● **Written task**
Copy the records from the line containing "The image size is (840, 1412)." through the line containing "Click the blue verified badge" verbatim, and reproduce only those lines.

● **Provided entries**
· · ·
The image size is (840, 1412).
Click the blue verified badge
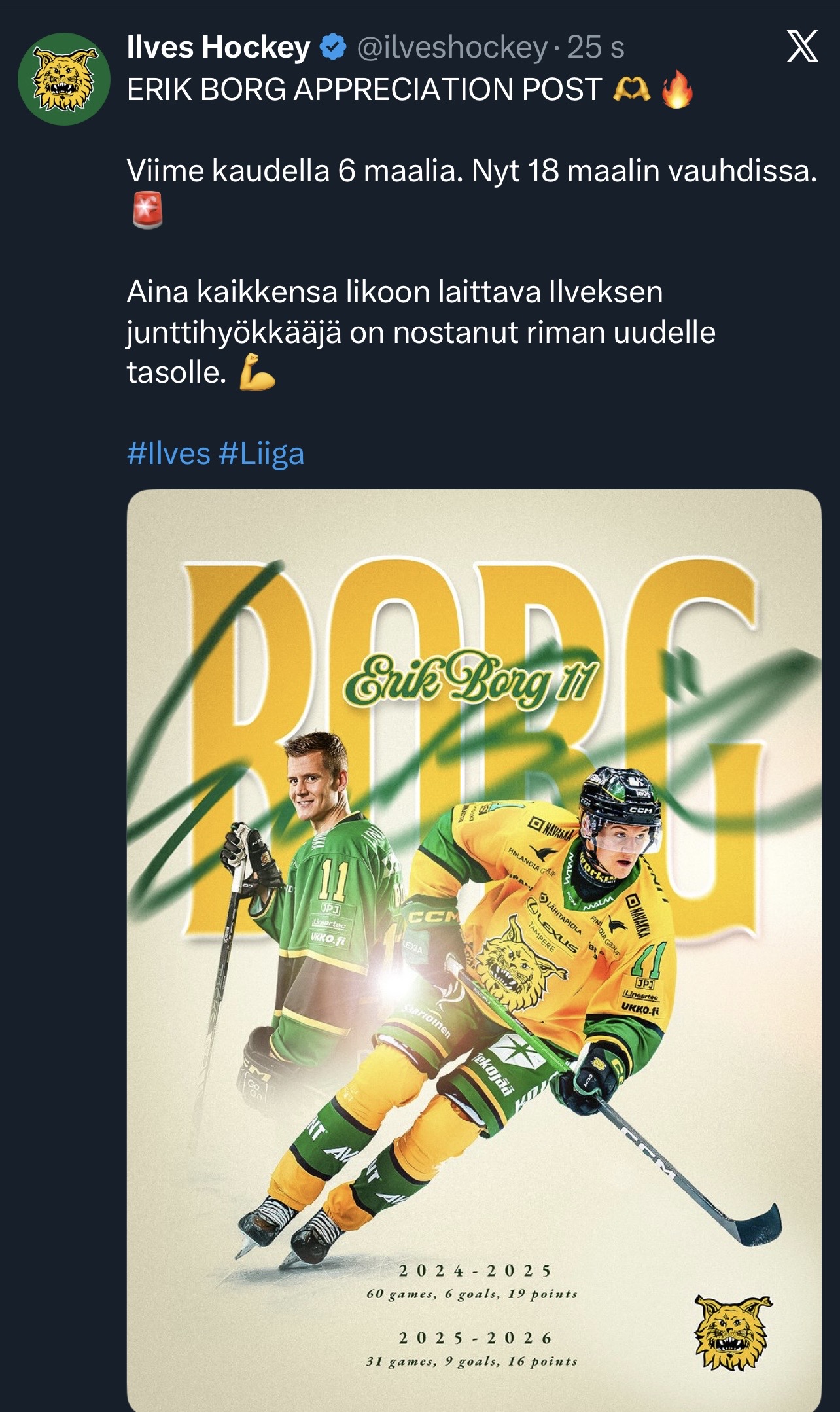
· · ·
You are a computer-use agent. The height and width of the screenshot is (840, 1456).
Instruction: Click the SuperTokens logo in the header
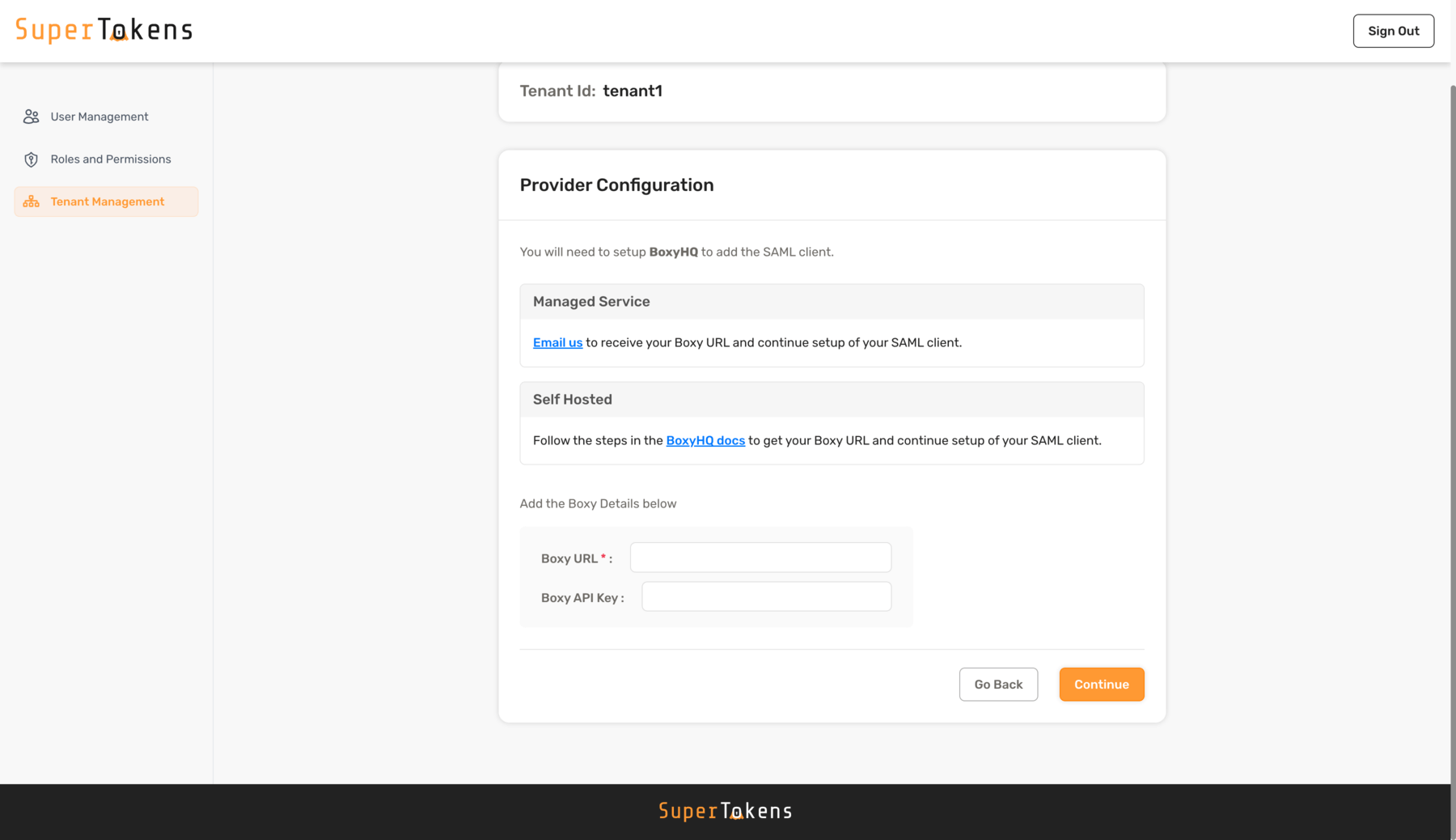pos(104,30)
· · ·
● **Solved exercise**
The image size is (840, 1412).
Click the blue verified badge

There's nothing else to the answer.